Assistance has also been given in preparing children for school. There’s no need to worry about that: All the wishes concerning the children’s education have been taken note of, and more, we are doing everything to fulfil them with a minimum of red tape.

Ernest Mackevicius: Thank you, Mr Putin. Thank you, Khakassia.

Vladimir Putin: Oh, and I haven’t answered the question about the letter to the Federation Council. Frankly, I don’t know about it, but I will talk with the Federation Council leadership and there will be a response.

Ernest Mackevicius: Thank you, we are moving on.

8-800-200-40-40 is the number of the “Conversation with Vladimir Putin” studio. And the calls are being taken and processed by my colleague Maria Sittel. Over to you, Maria.

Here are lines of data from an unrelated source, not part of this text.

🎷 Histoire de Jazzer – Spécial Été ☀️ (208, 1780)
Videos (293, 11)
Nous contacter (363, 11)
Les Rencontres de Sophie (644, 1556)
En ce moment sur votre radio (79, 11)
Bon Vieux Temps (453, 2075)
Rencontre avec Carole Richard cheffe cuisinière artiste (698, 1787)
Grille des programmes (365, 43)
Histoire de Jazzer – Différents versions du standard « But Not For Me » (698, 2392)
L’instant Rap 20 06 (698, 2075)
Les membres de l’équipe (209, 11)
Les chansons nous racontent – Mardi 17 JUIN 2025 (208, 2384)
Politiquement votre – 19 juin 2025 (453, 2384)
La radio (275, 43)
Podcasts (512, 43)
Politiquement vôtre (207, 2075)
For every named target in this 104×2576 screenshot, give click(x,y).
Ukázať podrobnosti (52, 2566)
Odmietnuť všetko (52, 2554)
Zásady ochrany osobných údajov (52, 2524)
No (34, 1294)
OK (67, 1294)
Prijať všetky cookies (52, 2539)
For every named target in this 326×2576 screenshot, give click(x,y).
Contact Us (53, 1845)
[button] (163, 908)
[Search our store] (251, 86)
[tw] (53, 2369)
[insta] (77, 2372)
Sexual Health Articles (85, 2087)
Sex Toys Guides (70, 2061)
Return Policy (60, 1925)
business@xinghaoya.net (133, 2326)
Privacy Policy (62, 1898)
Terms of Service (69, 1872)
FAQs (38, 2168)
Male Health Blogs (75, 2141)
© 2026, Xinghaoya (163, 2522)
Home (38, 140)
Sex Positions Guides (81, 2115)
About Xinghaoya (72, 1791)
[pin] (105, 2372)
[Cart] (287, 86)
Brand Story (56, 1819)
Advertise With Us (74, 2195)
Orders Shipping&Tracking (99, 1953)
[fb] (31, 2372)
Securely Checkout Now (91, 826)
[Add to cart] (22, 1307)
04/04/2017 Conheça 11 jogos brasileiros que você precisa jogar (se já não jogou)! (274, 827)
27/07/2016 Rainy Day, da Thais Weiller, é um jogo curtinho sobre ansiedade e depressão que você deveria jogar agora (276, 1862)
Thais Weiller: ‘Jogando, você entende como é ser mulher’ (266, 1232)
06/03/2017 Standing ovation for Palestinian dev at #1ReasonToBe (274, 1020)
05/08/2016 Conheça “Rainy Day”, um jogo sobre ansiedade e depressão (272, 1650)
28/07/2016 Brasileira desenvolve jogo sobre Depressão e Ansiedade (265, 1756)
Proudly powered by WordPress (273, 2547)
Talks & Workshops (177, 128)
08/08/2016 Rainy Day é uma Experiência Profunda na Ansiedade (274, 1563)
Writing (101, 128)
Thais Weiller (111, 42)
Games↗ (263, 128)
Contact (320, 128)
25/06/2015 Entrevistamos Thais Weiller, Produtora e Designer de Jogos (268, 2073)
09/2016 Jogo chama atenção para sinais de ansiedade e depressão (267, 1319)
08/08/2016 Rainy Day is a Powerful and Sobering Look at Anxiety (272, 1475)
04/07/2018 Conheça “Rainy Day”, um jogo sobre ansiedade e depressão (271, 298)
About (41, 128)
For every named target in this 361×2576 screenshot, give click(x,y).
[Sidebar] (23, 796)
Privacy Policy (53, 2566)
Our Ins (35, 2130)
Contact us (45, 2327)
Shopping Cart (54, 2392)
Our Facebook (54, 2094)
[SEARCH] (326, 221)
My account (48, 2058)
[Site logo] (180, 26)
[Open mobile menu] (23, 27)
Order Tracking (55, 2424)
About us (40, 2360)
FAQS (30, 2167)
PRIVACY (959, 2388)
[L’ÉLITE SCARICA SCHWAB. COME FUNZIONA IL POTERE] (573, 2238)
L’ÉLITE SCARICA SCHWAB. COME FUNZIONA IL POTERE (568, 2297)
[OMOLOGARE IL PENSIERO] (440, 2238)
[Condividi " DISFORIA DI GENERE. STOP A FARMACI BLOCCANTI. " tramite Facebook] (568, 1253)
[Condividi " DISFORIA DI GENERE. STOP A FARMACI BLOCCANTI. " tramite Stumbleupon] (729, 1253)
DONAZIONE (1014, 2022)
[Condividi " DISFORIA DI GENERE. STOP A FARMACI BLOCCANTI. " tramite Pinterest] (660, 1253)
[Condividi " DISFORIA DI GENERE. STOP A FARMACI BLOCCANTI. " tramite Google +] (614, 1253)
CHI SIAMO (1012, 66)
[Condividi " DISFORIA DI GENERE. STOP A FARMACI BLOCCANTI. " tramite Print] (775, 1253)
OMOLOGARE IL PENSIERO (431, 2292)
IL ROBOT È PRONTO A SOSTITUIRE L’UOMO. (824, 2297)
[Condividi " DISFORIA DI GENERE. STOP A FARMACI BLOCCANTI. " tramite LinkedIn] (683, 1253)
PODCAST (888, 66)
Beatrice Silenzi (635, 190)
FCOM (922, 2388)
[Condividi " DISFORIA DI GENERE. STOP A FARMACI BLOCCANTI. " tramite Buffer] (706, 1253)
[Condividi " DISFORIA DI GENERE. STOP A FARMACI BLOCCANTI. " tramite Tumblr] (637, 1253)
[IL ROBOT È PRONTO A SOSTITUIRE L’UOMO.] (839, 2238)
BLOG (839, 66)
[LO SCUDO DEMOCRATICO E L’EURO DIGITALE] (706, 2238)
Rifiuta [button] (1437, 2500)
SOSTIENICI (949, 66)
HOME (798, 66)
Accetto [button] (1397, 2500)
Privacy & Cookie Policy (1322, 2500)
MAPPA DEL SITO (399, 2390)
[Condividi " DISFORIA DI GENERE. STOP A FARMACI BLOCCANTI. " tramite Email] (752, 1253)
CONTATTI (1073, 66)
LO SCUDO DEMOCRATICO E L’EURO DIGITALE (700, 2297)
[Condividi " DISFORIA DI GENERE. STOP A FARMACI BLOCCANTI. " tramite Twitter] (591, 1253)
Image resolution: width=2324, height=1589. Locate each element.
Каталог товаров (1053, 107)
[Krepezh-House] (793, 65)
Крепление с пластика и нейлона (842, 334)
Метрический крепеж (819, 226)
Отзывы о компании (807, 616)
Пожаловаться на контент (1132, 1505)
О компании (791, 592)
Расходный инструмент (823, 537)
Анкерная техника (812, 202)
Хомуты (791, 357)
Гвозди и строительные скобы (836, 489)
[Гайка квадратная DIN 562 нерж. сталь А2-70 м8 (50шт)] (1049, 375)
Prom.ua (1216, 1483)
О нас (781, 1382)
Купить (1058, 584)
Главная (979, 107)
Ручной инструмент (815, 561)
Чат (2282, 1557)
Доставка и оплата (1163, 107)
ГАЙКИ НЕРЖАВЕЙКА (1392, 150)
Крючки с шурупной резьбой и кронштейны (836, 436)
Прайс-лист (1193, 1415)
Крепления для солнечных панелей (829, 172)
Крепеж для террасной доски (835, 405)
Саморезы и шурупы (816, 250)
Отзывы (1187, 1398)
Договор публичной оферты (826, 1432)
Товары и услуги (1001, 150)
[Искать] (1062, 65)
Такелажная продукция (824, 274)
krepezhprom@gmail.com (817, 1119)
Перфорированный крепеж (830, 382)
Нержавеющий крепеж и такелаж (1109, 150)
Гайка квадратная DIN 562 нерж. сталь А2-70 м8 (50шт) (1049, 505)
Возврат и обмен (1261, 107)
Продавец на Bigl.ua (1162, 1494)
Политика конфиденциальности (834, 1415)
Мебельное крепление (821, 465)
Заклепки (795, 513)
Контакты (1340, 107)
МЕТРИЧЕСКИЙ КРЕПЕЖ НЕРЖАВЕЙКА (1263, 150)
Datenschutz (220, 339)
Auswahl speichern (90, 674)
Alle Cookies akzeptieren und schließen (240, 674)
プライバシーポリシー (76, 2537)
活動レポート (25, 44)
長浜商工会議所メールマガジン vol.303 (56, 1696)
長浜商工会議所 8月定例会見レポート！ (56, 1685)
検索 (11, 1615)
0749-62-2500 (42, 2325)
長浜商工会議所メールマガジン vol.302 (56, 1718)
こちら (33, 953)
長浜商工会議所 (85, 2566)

Maria Sittel: Yes, thank you, Ernest.

Actually things are pretty hectic here, I think our operators will only get a breather after the programme is over because from the moment we went on the air we have been working at peak load. Just to give you an idea: 351 people are trying to get through to our information clearing centre in any one minute. I’ll give you rounded figures so as not to confuse you: As we went on the air we had received 1,550,000 messages and calls, SMS messages and e-mails to our website, but now I can give you the exact number of the phone calls we have had: 1,167,844. The operators have their job cut out.

We have someone on the line. The City of Moscow. Hello, you are on the air. If you hear us go ahead with your question.

Question: Good afternoon. My name is Yuri. Belarusian President Alexander Lukashenko has been very critical of you recently. But you have not responded. Why?

Vladimir Putin: Maybe it’s a sign of love? But seriously, we have also very affectionate and warm feelings for all the Belarusian people, the whole country and its leadership.

Of course, the Belarusian leadership would like to get more from the relationship with us. But let me remind you that the year before last we granted Belarus a 1.5 billion dollar loan, last year, 1 billion dollars and this year half a billion dollars. In addition, Gazprom has paid 650 million dollars, which adds up to more than a billion dollars from Russia.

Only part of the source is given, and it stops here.